Drowsy driving versus drunk driving

Tennessee residents might be interested to hear that highway fatalities in the state of Tennessee have prompted the implementation of message boards in four of the state’s largest cities imploring people not to drive while drowsy. Some people even go so far as to say that driving while drowsy can be equivalent to the severity of driving while drunk.

According to federal statistics, there were more than 11,000 deaths caused by driving while drowsy between 2000 and 2010. Experts say that the problem of people getting behind the wheel without having gotten enough sleep is one that cannot be easily addressed. A person’s blood alcohol level can be measured, whereas there is no way to measure a person’s drowsiness. Some experts even go on to say that trying to pass laws about drowsiness behind the wheel is nearly impossible.

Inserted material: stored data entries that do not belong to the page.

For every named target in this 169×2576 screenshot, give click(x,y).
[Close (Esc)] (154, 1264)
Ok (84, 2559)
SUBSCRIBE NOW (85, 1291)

Therefore, a car accident involving drowsy driving cannot be treated in the same way that one involving drunk driving can.

Some states are attempting to control the accidents caused by drowsy driving by imposing laws that commercial truck drivers cannot drive more than 11 hours a day. However, some people say such laws are flawed since the drivers have to report the hours themselves. Currently, New Jersey is the only state that has passed legislation to address drowsy driving. However, some people state that even that law is difficult to impose since the prosecution must show that the driver was awake for 24 hours straight to prove possible recklessness.

People who were injured in a car accident due to another driver being drowsy behind the wheel might consider filing a personal injury lawsuit to seek compensation for their medical bills and pain and suffering. Personal injury lawyers may be able to help those filing lawsuits present the evidence necessary to validate their claims.